Some of us might say, well, I can cut back on this or that and come up with money for an internet link. But in so many of those already struggling homes, the virus also meant lost work, so often cutting back was needed for other important needs — like rent and groceries.

Finally — now with cases of the novel coronavirus rising daily in the county and across the state, as well as the fact that under our local school reopening guidelines, schools, if they reopened today, would likely have reduced on-campus hours or "blended" on-campus/remote learning — the talk at long last is turning to reality.

"In 2020, if it wasn't obvious before, it's more apparent than ever: High-speed broadband is a baseline need for American families," Chattanooga Mayor Andy Berke told the Times Free Press on Tuesday as he and County Mayor Jim Coppinger, schools Superintendent Bryan Johnson, BlueCross BlueShield's Roy Vaughn as well as EPB leaders David Wade and board chairman Warren Logan announced an $8.2 million, 10-year funding commitment to make it happen.

The initiative, called HCS EdConnect, will bring free high-speed internet to about 28,500 students in some 17,000 households who receive free or reduced-price lunches.

Berke says the program will make Chattanooga the first city in the country to "bridge the digital divide" in education by providing free internet to all students in need.

It is not a money-maker for EPB, which is owned by the city.
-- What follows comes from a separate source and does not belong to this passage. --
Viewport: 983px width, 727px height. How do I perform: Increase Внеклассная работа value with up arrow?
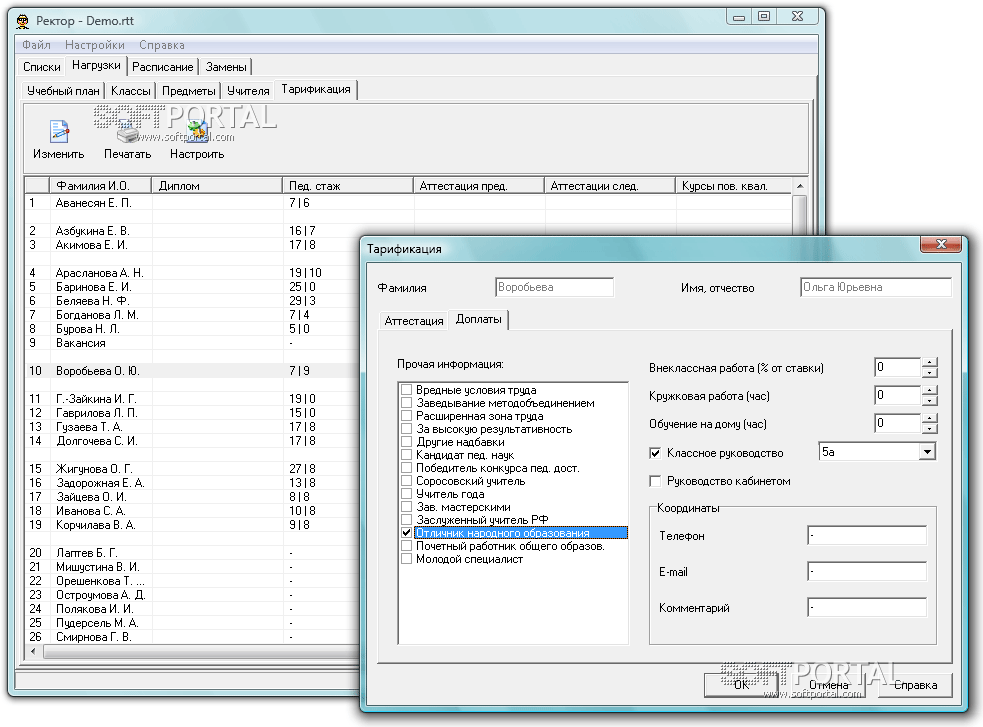[x=930, y=362]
Remember, we said "free."

Of the $8.2 million commitment to hook up each qualifying home and provide free service for 10 years — basically the time a child is in elementary, middle and high school — $6 million already has been raised, including $1.5 million each from Hamilton County and the city of Chattanooga. The Hamilton County school system, EPB, the BlueCross Blue Shield of Tennessee Foundation and the Smart City Venture Fund also are committing funds. The Smart City Venture Fund includes Benwood Foundation, Community Foundation, Footprint Foundation and the Robert L. And Katherina Maclellan Foundation. The Enterprise Center will facilitate communications and deliver technical support for HCS EdConnect.
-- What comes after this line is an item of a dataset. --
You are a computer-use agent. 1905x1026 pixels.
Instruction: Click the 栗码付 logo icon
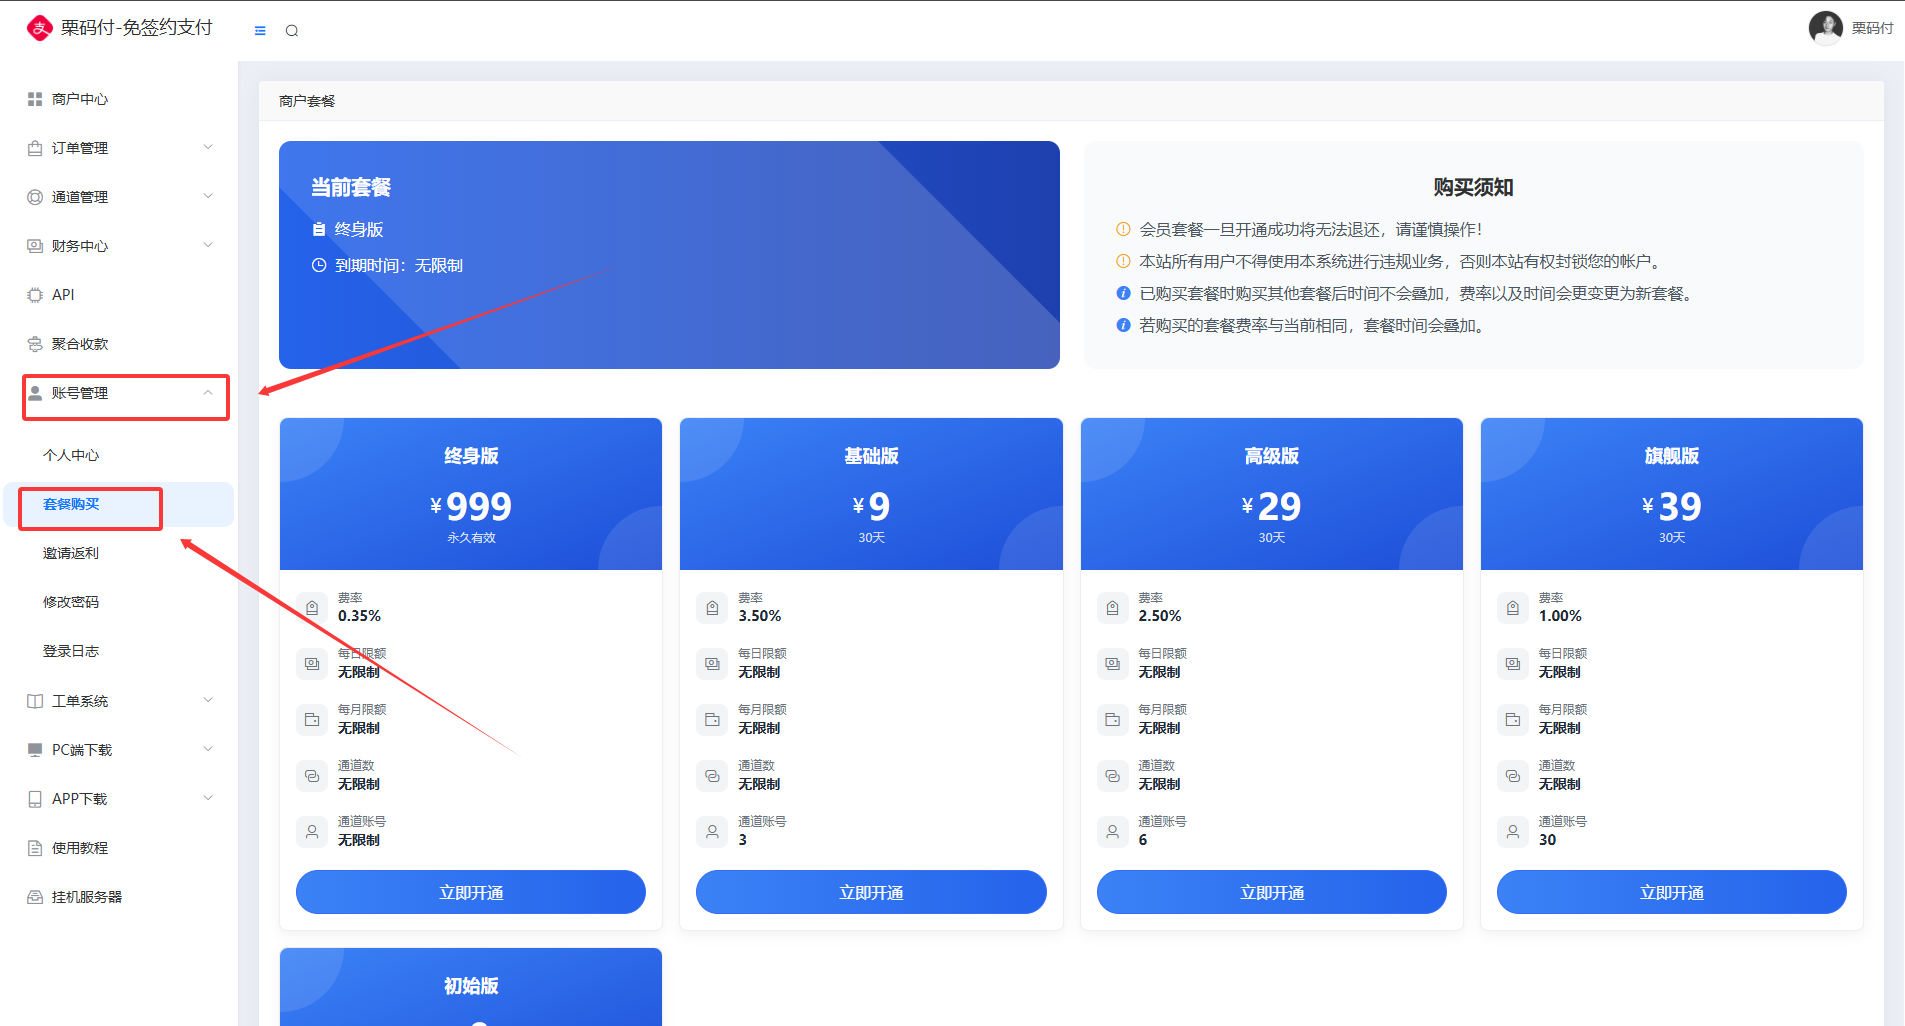point(39,28)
The families of qualifying students will receive a router installed in their home that would provide at least 100 Mbps of internet service with no data caps. There will be no filters on content on the internet connection itself, although the district has filters on the tablets it provides to students.

The school district is joining with EPB and other community organizations to roll out the service. Officials estimated only 20 percent of those families have previously had EPB internet service.

According to EPB, this internet service is at least four times faster than typical educational access offerings — i.e., low cost service — from other providers, and it is the only one that delivers symmetrical speeds (same speed for uploads and downloads) with no data caps. That means HCS EdConnect families will have more than enough broadband capacity and data to participate in video-based learning and other high bandwidth educational applications.

In a statement, Coppinger said: "We're meeting the challenges of the COVID crisis head-on by creating this innovative new program to ensure that our students have the connectivity they need to excel in the short-term and for the foreseeable future."

Vaughn, executive director of the BlueCross Foundation, reminds us that educational success is one of the most important indicators of community health.

"This program will help Hamilton County students keep learning in today's unique environment — and beyond — and help address the societal inequities that make it difficult for families to thrive," he said in a statement.

Johnson said the district is "thankful for the way this community is coming together to ensure the continuing educational progress of our children."

Online learning has been and will be an integral part of education in the 21st century. That's especially true now in a world growing increasingly remote because of COVID-19.

Now, just as our students are all able to ride buses to school when they are open, every student will also be able to fully participate in the very impressive online and virtual classrooms made available by Hamilton County schools since mid-March.

This effort to provide the necessary internet service also is impressive. Our community should be both grateful and proud.